Modernity and Decoloniality
- LAST REVIEWED: 05 May 2017
- LAST MODIFIED: 28 October 2011
- DOI: 10.1093/obo/9780199766581-0017
- LAST REVIEWED: 05 May 2017
- LAST MODIFIED: 28 October 2011
- DOI: 10.1093/obo/9780199766581-0017
The epistemic and political project known as modernity/(de)coloniality originated in South America, more specifically in the Andean region. To say “modernity and decoloniality” is to name in a colonial way the project that is being decolonized. Modernity/(de)coloniality are complex, heterogeneous, and historical structural concepts. They are entangled in ways shown by the work of groups introduced in this article. The key concept, however, is coloniality. Like many other similar and parallel projects (see the article on the Caribbean Philosophical Association), the key concept of coloniality calls into question the idea that knowledge is disembodied and independent of any specific geohistorical locations.

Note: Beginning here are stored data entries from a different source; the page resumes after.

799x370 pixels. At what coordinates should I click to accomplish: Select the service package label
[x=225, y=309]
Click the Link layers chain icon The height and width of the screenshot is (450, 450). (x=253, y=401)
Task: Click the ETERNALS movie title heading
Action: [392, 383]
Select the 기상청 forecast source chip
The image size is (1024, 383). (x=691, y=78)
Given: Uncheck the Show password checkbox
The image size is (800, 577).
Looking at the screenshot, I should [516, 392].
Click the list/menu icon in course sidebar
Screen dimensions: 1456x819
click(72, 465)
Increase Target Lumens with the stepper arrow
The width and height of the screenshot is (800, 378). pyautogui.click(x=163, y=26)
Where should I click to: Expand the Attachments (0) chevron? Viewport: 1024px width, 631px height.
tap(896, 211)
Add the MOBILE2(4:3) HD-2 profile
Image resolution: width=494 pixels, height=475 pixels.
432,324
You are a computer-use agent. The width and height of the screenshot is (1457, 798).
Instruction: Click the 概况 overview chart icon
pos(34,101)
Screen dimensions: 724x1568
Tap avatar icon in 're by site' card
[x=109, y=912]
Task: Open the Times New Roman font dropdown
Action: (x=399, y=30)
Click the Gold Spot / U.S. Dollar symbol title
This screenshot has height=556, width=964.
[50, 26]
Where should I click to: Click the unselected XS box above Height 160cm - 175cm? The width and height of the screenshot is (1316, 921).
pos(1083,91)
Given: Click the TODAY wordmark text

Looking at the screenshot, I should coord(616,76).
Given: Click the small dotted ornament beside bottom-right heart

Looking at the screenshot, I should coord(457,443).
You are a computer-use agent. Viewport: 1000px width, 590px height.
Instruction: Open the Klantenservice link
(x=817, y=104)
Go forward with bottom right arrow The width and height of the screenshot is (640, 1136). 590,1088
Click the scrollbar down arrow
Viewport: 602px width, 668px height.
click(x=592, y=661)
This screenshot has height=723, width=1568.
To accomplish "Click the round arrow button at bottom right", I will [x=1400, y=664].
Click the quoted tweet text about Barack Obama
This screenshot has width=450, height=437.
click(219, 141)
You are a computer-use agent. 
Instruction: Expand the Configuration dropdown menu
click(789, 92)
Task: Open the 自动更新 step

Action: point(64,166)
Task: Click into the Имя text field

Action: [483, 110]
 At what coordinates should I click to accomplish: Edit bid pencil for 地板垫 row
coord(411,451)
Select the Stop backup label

The members involved in the project argue that such belief has been created and implanted by dominant principles of knowledge that originated in Europe since the Renaissance. In order to build a universal conception of knowledge, Western epistemology (from Christian theology to secular philosophy and science) has pretended that knowledge is independent of the geohistorical (Christian Europe) and biographical conditions (Christian white men living in Christian Europe) in which it is produced. As a result, Europe became the locus of epistemic enunciation, and the rest of the world became the object to be described and studied from the European (and, later on, the United States), perspective. This article concentrates on the overall profile of the project and on those members of the collective that, in the first stage, provided the foundational concepts and, in the second stage, expanded the base toward new horizons. We have entered a period in which universal assumptions about knowledge production are being displaced. In other words, knowledge, like capitalism, no longer comes from one center; rather, it is geopolitically distributed. That global distribution demanded a concept to account for it. Geopolitics of knowledge is a key concept in modernity, coloniality, and decoloniality.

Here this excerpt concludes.